Earnest's team on Thursday tracked down about 14 dogs in Uptown, but couldn't convince at least another four to give up their wandering ways. Of those captured, many eagerly embraced the rescue team’s offerings of water, food, and cool place to rest, including a sweet Rotweiler who was lying quietly under a holly bush beside the front porch of a house on Fourth Street. The dog was so quiet, in fact, that Moore "thought he was dead" at first. But the Rottie gingerly rose from his leafy refuge and walked sweetly to the rescue truck.
If only the white boxer on Soraparu Street were so gracious. Earnest and Moore used bolt cutters to slip the chain off the fence that held the animal, who clearly eyed each man suspiciously. If the truth be told, Earnest and Moore weren't so sure about the dog either. They all kept a certain degree of distance in this complicated ballet between animal and rescuer that used the entire backyard as a stage.
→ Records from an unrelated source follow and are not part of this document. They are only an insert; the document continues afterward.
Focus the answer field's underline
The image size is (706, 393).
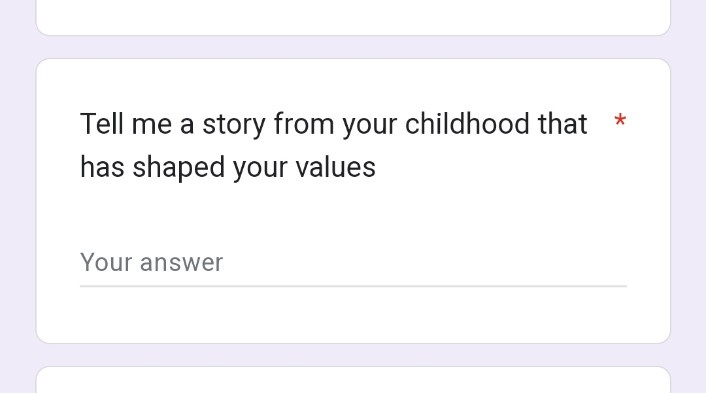pyautogui.click(x=353, y=286)
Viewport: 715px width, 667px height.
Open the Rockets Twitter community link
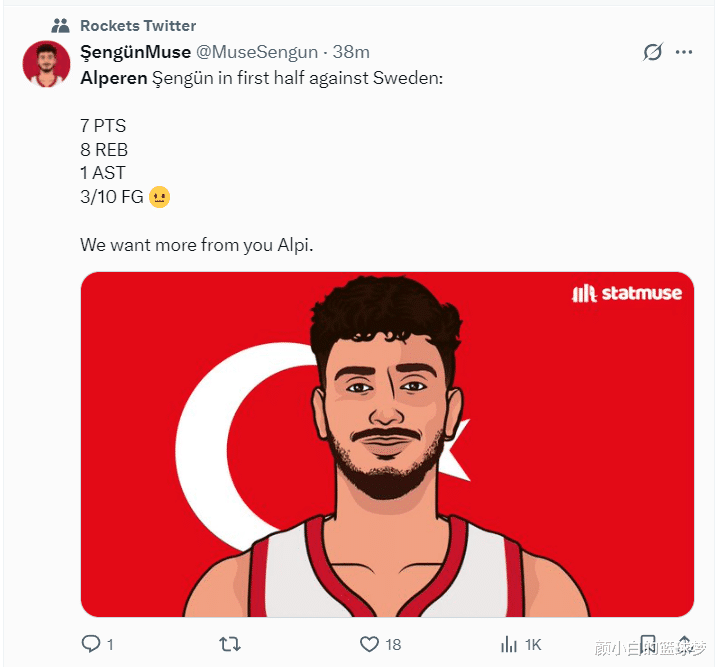pos(138,25)
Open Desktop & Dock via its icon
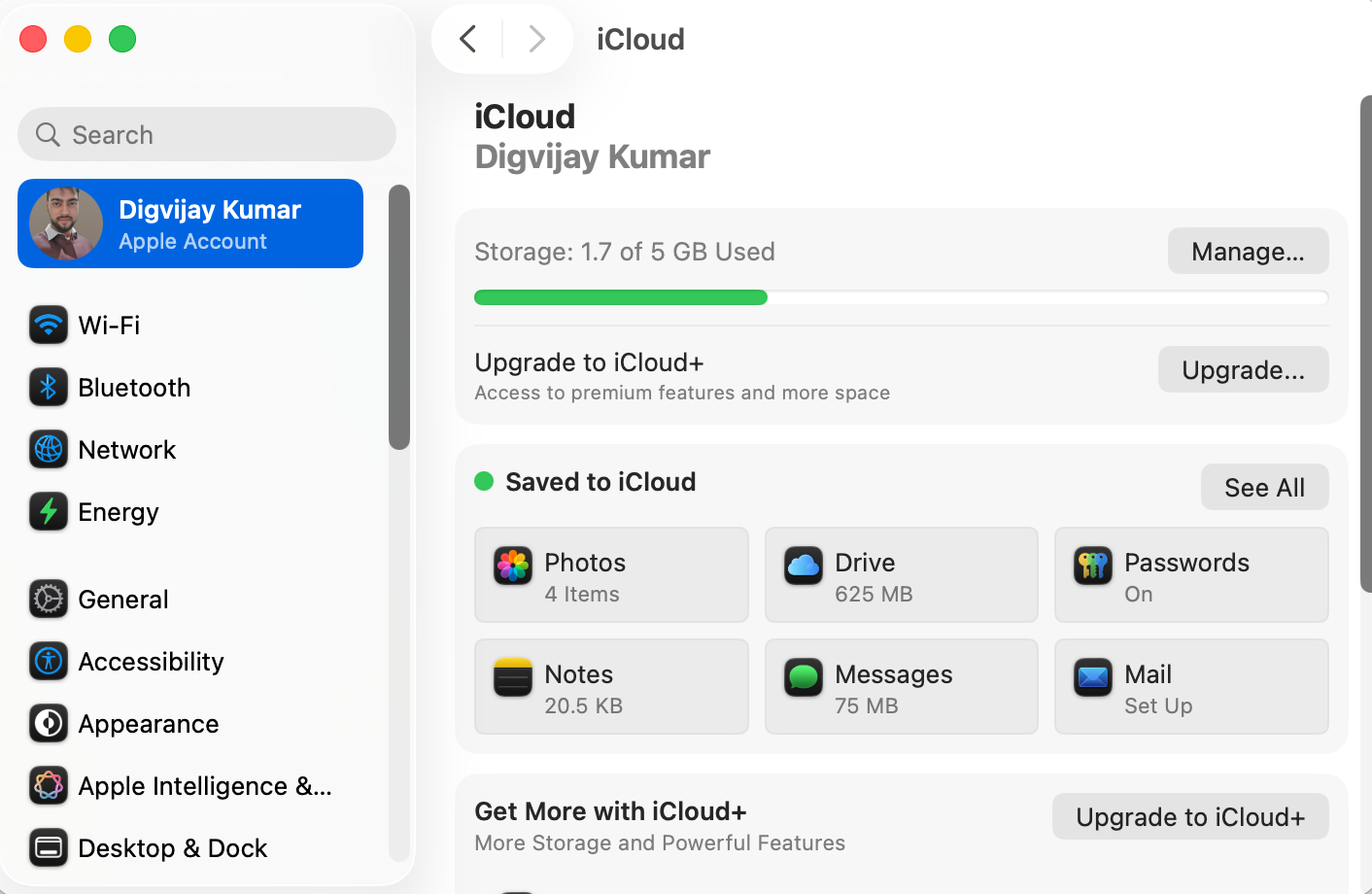1372x894 pixels. (49, 847)
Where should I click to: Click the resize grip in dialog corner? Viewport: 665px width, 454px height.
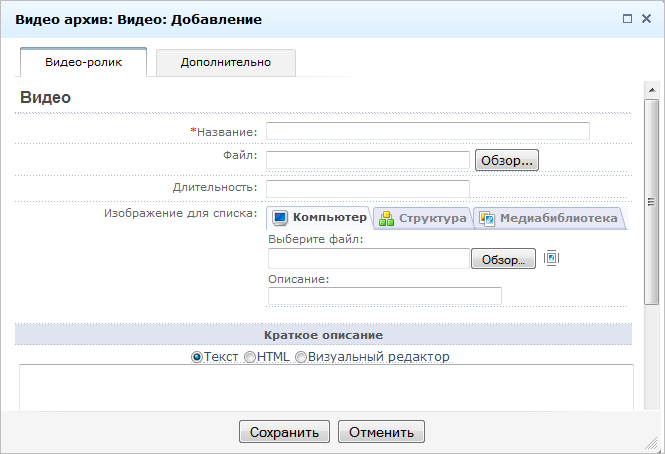pyautogui.click(x=656, y=445)
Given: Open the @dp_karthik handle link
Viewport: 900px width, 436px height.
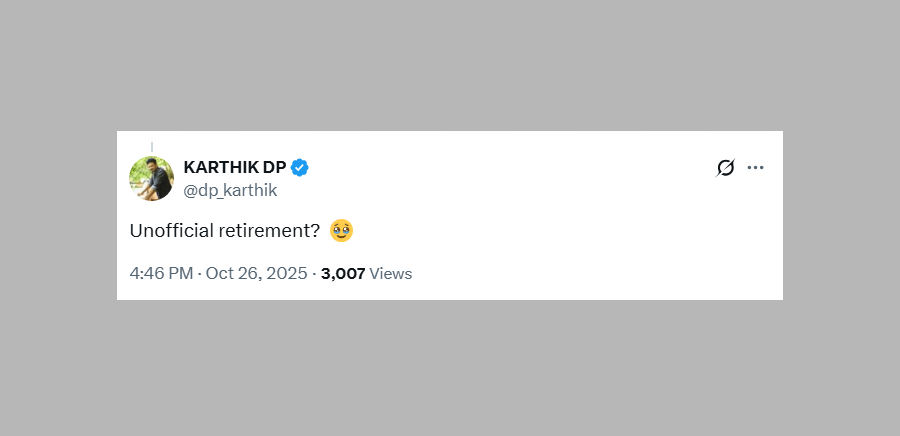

Earnest and Moore tried every trick at their disposal: treats, water, comforting words, and bodily supplication. Earnest even employed the "Want to go for a ride?" ploy. Nothing worked on this poor boxer who circled his backyard, where a bath towel still dangled from a clothesline, a sign of the surreal in the this now-deserted city.
In the end, the boxer seemed to simply surrender to the idea of capture. Perhaps Earnest and Moore had proven their worth to the animal. Perhaps the boxer finally sensed their inherent decency and trustworthiness. Whatever the reason, when Moore put out some food, the boxer promptly ignored it and walked over to Earnest, who quickly leashed the dog. The boxer trotted with Earnest over to the rescue truck, friendly as could be, and jumped right into his air-conditioned crate.
Short on Space
With their two trucks filled to capacity with animals, Earnest and company headed back to the Lamar-Dixon compound late Thursday, around 9 p.m., only to find another challenge awaiting them: a lack of kennel space.
While no official numbers were readily available on the number of animals already sheltered at Lamar-Dixon, The HSUS teams have been involved with more than 1,500 animal rescues in Louisiana and Mississippi. At Lamar-Dixon, those overseeing the operation said that they had temporarily run out of crates, as well as space for more dogs and cats.
Already tired, sunburned, and hungry, Moore and Earnest waited patiently by their trucks as officials cleared more space for the flood of animals that now are pouring out of the city, reminiscent of the flood waters that spilled into the city only a week before.
Tim Carman is managing editor of hsus.org.